Merced County Times Newspaper
The Power of Positive Press

Downtown Merced hot dog vendor remains upbeat despite pandemic, and a shattered local economy

'I wish I had roller skates,' he says about drive-by orders

A customer provides a closeup of the Jumbo dog at Piggiez Place as hot dog vendor A.J. Plane washes his hands.


It’s painfully clear how local small business owners in the food and beverage industry have been hit hard by the coronavirus outbreak.

From quaint coffee houses to popular sit-down restaurants, food service has been reduced to mainly take-out and delivery orders. Some establishments have been forced to shut down.

Certain sections of Main Street look like a ghost town.

Despite all the despair, the Times found one particular food vendor, who can’t help but smile, while he stands undaunted, under a bright red and yellow umbrella, at the corner of 20th and N streets, just inside Courthouse Park.

He goes by the name of A.J. Plane, and he speaks with an attitude that’s about as All-American as the hot dogs he steams.

“I like being my own boss,” Plane says with enthusiasm, “and I see opportunity here [in Merced].”

Those familiar, entrepreneurial words take on new meaning as the country faces a collapsing economy and massive government bailouts.

Plane says daily business at his hot dog stand is down 50 percent due to the pandemic and stay-at-home orders. He is allowed to keep cooking hot dogs for hungry people at his outdoor location as long as social distancing and gathering restrictions are adhered to. He says those rules haven’t been a problem.

“Normally, if I have 15 customers in line, I’m doing the happy dance,” he says, “but my average is about one or two people at a time.”

With about 34 years of experience in the restaurant sector, Plane moved from San Luis Obispo to Merced specifically to start his small business.

He says he found Merced County officials the most helpful, and worked with them to acquire a food cart that was entirely up to code.

“I’m the only legal ‘advanced food cart’ in the entire county,” Plane says proudly.

That’s the result of investing about $8,500 for a custom cart manufactured in Oregon.

It has two burners connected to propane tanks, a hot dog steamer, a refrigerator powered by a generator, a sink with hot water for hand washing, separated paper towels and room for condiments, among other details. Even the umbrella above the cart is required by code to protect the cooking area from above.

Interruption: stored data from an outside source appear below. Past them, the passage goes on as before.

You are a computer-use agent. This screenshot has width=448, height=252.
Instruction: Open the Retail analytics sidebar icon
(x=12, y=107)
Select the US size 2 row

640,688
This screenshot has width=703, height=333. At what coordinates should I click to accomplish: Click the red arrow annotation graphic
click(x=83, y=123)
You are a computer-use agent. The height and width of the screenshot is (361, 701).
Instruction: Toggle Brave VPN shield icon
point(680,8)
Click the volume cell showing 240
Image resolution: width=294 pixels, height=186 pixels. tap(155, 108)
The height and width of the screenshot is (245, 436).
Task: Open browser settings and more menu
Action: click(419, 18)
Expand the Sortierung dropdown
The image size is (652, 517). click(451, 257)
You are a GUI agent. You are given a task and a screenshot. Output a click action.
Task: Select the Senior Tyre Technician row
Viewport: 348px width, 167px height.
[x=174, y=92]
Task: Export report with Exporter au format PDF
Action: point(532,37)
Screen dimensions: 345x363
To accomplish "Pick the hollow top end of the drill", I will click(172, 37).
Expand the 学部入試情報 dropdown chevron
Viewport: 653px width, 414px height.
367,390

Plane started selling hot dogs a little more than a year ago, and he says he lost money at first. He set up shop at the local flea market and area farmers markets, but this was at a disadvantage because he was considered the “new guy on the block. ”

“I was at the end of the line,” he says with a chuckle, “after the taco trucks, the aguas frescos, the churros, and all the other vendors. By the time the people got to me, they were already full.”

Soon, Plane was coveting another spot — a small stretch of pavement meant for a mobile vendor in the county-operated Courthouse Park. It’s right off the sidewalk across from many downtown businesses, and in front of the beauty of the old Courthouse. The park scene makes it a very attractive location for those wanting to grab a dog and enjoy the outdoors.

Plane said he worked with the county for six months and later received approval from the Board of Supervisors for the location contract.

“I was like ‘whoo hoo!’” Plane says with his hands in the air. “That’s when I started to make money.”

He says the business has a low-overhead — just himself, fuel and products to worry about — and he hands over 10 percent of his sales to the county coffers.

It’s perfect for drive-by and walk-by service, or for people who are already in the park.

“I wish I had roller skates,” Plane says with a laugh. “Normally, this is a place where people will socialize. I get people from the nearby office buildings. The county court buildings and the Sheriff’s Department is also nearby. The sheriff has stopped by, and so have deputies and district attorneys.”

Plane sells three types of all-beef hot dogs — Regular, Jumbo and Polish. The most popular is the quarter-pound Jumbo at $3.50. He carefully steams each dog he sells, and uses a thermometer to make sure of their readiness. Meat that has been “on too long,” according to Plane, is considered a “doggy dog” and he won’t sell it. There’s also chips, soda and water for sale. And he accepts credit and debit cards.

When asked about the future, Plane believes the current health crisis will calm down, and then he can start working on his next big plan: expanding to a “full mobile kitchen trailer.”

“It would be a larger trailer that I could use to actually cook food — chili cheese for the hot dogs, meat for tacos — whatever I want really.”

But for now, he’s still got the cart which has a name, by the way: Piggiez Place.

“My friend’s wife named it,” Plane says.

He laughs at the thought, and adds: “It was named long before I knew I would be located near the Sheriff’s Department. … It was a happy accident … Luckily they don’t seem to mind.”

Piggiez Place is open at the corner of 20th and N streets, Monday through Friday, from 9 a.m. to 5 p.m., unless it’s a rainy day when the cart is unable to be used.


Hot dog vendor A.J. Plane serves up a Polish dog for one of his regulars, Adam Xiong, at Courthouse Park in downtown Merced.